The epicentre was in Afghanistan’s Paktika province, near the border of Pakistan.
A powerful earthquake struck a rural, mountainous region of eastern Afghanistan near the Pakistani border early Wednesday, killing at least 920 people and injuring 600 others, authorities said.
Officials warned the death toll would likely rise.
Information remained scarce on the magnitude 6.1 temblor that damaged buildings in Khost and Paktika provinces. Rescue efforts are likely to be complicated since many international aid agencies left Afghanistan after the Taliban takeover of the country last year and the chaotic withdrawal of the U.S. military from the longest war in its history.
Neighbouring Pakistan’s Meteorological Department said the quake’s epicenter was in Afghanistan’s Paktika province, just near the border and some 50 kilometres southwest of the city of Khost.
Footage from Paktika province near the Pakistan border showed victims being carried into helicopters to be airlifted from the area. Others were treated on the ground. One resident could be seen receiving IV fluids while sitting in a plastic chair outside the rubble of his home and still more were sprawled on gurneys. Other images showed residents picking through clay bricks and other rubble from destroyed stone houses.

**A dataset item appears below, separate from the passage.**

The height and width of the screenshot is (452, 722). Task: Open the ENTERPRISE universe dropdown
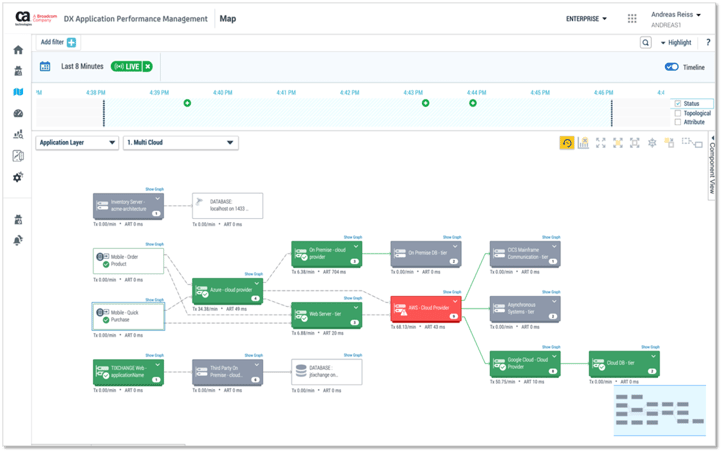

Afghan emergency official Sharafuddin Muslim gave the death toll in a news conference Wednesday. Earlier, the director-general of state-run Bakhtar news agency, Abdul Wahid Rayan, wrote on Twitter that 90 houses have been destroyed in Paktika and dozens of people are believed trapped under the rubble.
Bilal Karimi, a deputy spokesman for the Taliban government, gave no specific death toll but wrote on Twitter that hundreds of people were killed and injured in the earthquake, which shook four districts in Paktika.
“We urge all aid agencies to send teams to the area immediately to prevent further catastrophe,” he wrote.
In just one district of the neighbouring Khost province, the earthquake killed at least 25 people and injured over 95 others, local officials said.
In Kabul, Prime Minister Mohammad Hassan Akhund convened an emergency meeting at the presidential palace to coordinate the relief effort for victims in Paktika and Khost.
The “response is on its way,” the United Nations resident co-ordinator in Afghanistan, Ramiz Alakbarov, wrote on Twitter.
Tremors felt in Pakistan and India
Some remote areas of Pakistan saw reports of damage to homes near the Afghan border, but it wasn’t immediately clear if that was due to rain or the earthquake, said Taimoor Khan, a disaster management spokesperson in the area.
Deeply grieved to learn about earthquake in Afghanistan, resulting in loss of innocent lives. People in Pakistan share the grief & sorrow of their Afghan brethren. Relevant authorities working to support Afghanistan in this time of need.
—@CMShehbaz
Pakistan’s Prime Minister Shahbaz Sharif in a statement offered his condolences over the earthquake, saying his nation will provide help to the Afghan people.
Mountainous Afghanistan and the larger region of South Asia along the Hindu Kush mountains, where the Indian tectonic plate collides with the Eurasian plate to the north, has long been vulnerable to devastating earthquakes.
The European seismological agency, EMSC, said the earthquake’s tremors were felt over 500 kilometres by 119 million people across Afghanistan, Pakistan and India.
In 2015, a major earthquake that struck the country’s northeast killed over 200 people in Afghanistan and neighbouring northern Pakistan. A similar 6.1 earthquake in 2002 killed about 1,000 people in northern Afghanistan. And in 1998, a 6.1-magnitude earthquake and subsequent tremors in Afghanistan’s remote northeast killed at least 4,500 people.